For the first time, scientists have succeeded in creating organoids from cells shed by fetuses in the womb. The so-called “mini organs” were grown from lung, kidney, and small intestine cells found in amniotic fluid, and could pave the way toward better diagnostics and treatments for various congenital conditions.

Organoids are 3D bundles of cells that mimic the structure, function, and biological complexity of organs but on a much smaller and simpler scale. Usually, they are created from cells taken from biopsies that are reprogrammed into stem cells. Organoids of many tissue types have been grown before now, including the brain, heart, even testicles, and are typically used to model diseases and test drugs.

Previous efforts have been limited to samples obtained from the termination of pregnancies, and so this marks the first time that organoids have been grown directly from cells taken from ongoing pregnancies, study co-author Mattia Gerli told Nature in a news article.

By using amniotic fluid as a source of living cells, the team behind the breakthrough could bypass some of the issues that have thwarted previous efforts, and were able to study fetal tissue at later stages of development.

Their technique involved lung, kidney, and intestinal cells taken from amniotic fluid collected from 12 pregnancies between the 16th and 34th weeks of gestation. These cells were then grown on a dish in the lab, and coaxed into forming bundles of tissue.

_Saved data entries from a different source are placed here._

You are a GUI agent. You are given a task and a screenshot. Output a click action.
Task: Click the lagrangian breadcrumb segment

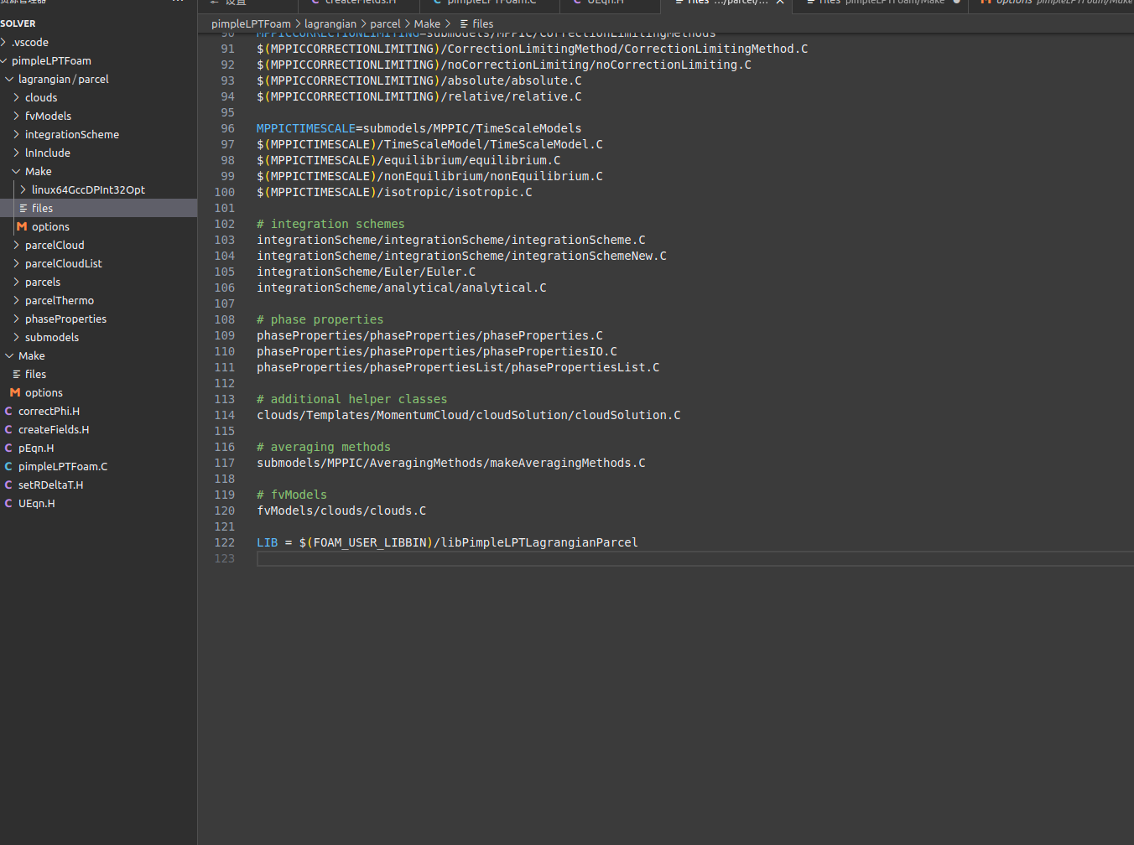pos(330,23)
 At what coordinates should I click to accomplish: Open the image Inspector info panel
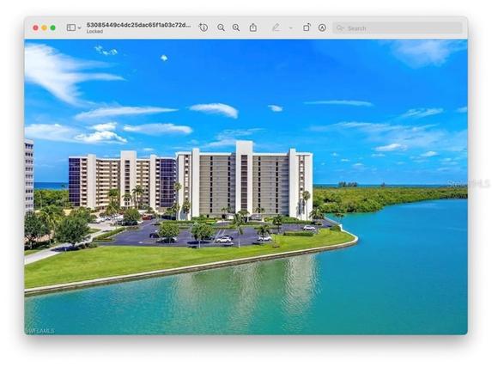(203, 28)
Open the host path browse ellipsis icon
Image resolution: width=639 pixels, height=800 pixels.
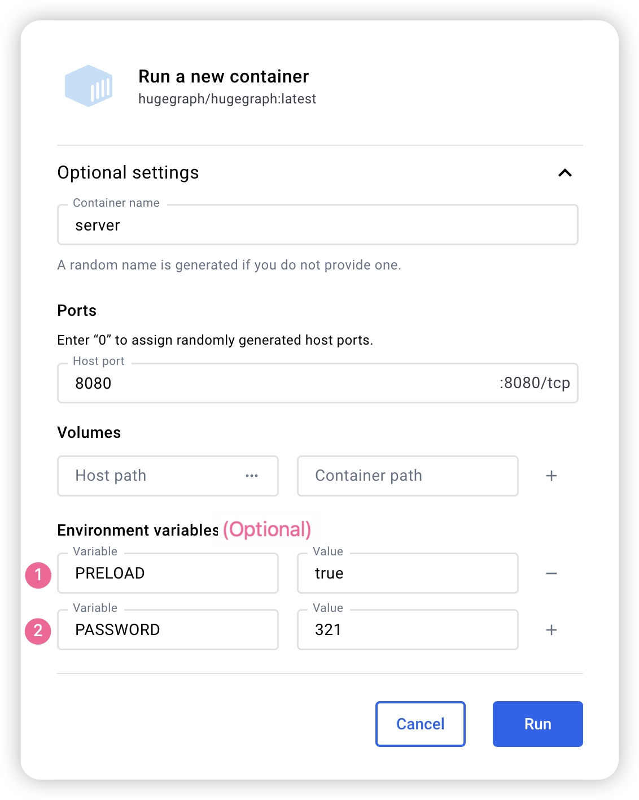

Each organoid expressed the genes and proteins of the organ it originated from.

While the researchers haven’t yet attempted to treat any children with the technique, they say their findings could one day help to study and treat various serious birth defects, which affect between 3 and 6 percent of infants worldwide, according to the Centers for Disease Control and Prevention.

They even suggest that the organoids, created months before a baby is born, could be used in personalized medicine interventions, to help diagnose and treat congenital conditions before birth.

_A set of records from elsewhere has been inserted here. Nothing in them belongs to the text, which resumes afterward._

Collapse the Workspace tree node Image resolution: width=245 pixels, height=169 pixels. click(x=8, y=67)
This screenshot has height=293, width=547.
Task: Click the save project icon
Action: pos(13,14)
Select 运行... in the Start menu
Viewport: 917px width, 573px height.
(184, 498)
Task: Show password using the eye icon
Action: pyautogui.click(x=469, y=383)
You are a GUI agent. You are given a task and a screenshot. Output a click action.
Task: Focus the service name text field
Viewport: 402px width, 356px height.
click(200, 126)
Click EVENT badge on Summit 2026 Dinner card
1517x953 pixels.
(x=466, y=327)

To explore their potential future uses, the team also created lung organoids from fetuses with congenital diaphragmatic hernia (CDH), a disorder where the diaphragm fails to close as it should. 

The condition can be treated while the fetus is in the uterus, and the team found that organoids from CDH babies before and after treatment developed very differently, suggesting a successful treatment.

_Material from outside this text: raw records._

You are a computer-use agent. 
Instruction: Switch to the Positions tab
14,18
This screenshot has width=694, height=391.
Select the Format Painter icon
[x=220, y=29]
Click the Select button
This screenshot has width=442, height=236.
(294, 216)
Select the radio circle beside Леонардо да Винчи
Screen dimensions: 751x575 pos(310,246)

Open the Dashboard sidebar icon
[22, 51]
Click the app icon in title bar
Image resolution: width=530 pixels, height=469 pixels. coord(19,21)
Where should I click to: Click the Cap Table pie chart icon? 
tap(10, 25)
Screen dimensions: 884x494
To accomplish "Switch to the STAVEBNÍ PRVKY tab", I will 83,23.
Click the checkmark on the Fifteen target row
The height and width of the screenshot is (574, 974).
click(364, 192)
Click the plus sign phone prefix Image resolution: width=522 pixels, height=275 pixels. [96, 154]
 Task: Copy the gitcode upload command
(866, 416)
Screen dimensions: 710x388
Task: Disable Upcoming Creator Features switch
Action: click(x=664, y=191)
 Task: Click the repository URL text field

“This is the first time that we’ve been able to make a functional assessment of a child’s congenital condition before birth,” Paolo De Coppi, one of the researchers, told The Guardian.

The approach could therefore be used to monitor the efficacy of such treatments. Although this, and other possible applications, are likely still a way off, the team hope that with more research these innovative organoids may live up to their potential in regenerative medicine and personalized disease modeling.

The study is published in Nature Medicine.